I agree. I think of it like BitAssets before the feed. We hoped the system would work without any price feed information put into the blockchain, but ultimately we had a plan to add it if necessary. I think we need a plan to add a judging mechanism for the prediction market to settle the bets. If it turns out we don't actually need it for the winners to nearly always get the vast majority (say >99%) of their winnings in a reasonable time, then great. Otherwise we have the judging mechanism to fall back on.

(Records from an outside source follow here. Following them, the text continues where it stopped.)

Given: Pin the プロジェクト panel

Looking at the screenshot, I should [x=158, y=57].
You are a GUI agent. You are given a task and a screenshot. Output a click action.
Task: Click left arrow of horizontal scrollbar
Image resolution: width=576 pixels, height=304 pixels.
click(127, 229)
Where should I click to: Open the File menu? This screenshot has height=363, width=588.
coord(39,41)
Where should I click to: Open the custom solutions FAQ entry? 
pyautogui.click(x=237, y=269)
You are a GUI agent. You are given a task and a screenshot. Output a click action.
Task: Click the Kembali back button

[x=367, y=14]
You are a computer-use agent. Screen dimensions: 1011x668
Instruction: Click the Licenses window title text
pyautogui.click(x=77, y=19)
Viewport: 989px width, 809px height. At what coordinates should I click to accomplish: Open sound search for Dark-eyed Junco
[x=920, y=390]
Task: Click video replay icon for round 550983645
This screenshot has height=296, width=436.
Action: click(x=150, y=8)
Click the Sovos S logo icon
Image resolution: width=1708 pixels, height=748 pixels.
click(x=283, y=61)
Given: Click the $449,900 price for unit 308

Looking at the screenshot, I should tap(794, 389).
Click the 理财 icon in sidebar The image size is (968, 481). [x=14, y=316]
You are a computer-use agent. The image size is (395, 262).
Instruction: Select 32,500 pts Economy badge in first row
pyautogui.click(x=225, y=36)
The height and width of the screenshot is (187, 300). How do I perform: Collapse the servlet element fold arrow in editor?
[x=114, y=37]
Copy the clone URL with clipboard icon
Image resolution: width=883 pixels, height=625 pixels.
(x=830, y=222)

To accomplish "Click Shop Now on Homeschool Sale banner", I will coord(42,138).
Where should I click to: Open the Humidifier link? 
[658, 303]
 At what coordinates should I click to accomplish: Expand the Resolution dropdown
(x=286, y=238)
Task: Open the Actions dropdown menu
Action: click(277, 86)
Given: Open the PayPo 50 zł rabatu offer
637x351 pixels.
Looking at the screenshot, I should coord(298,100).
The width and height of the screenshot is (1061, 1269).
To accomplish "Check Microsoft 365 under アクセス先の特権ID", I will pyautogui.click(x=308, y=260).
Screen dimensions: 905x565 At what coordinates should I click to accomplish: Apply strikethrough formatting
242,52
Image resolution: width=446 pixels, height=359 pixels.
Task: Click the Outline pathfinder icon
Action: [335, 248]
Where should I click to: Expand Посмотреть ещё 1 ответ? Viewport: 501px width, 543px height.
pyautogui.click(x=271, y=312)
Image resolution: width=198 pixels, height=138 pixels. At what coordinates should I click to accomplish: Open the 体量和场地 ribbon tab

But I don't want to add this task to the already over-burdened delegates (plus it may have legal consequences). Let's just do it in a way similar to how Truthcoin does it. We would have special UIAs for each "Branch of VoteCoins" (to use Truthcoin terminology). When a user is setting up this prediction market BitAsset, they not only need to set the description, but also choose the Vote-UIA that gets to decide on the outcome, as well as the percentage fee (perhaps with min/max limits per trade) to charge on each trade in the market in order to collect a sizeable pool of BitUSD to incentivize the Vote-UIA holders. For the BitAsset market to become active, some percentage of that Vote-UIA need to agree to judge the outcome of that prediction market (which then becomes a liability for those Vote-UIA holders). The Vote-UIA holders than include their decision on that PM (which by default would be unknown) in future voting periods until the outcome has been resolved and forced liquidation of BitAssets with collateral (if the longs are the winner) or unlocking of collateral for free (if the shorts are the winner) occurs. If a majority of Vote-UIA do not vote unknown on the decision of a PM, that column will be included in the vote matrix for the voting period. The blockchain does the SVD of the vote matrix in each voting period and the reputation based coin redistribution of the Vote-UIA. The BitUSD fees collected in the pool can be used as automated buy pressure in the BitUSD/Vote-UIA market, providing the incentive for Vote-UIA holders to do these tasks.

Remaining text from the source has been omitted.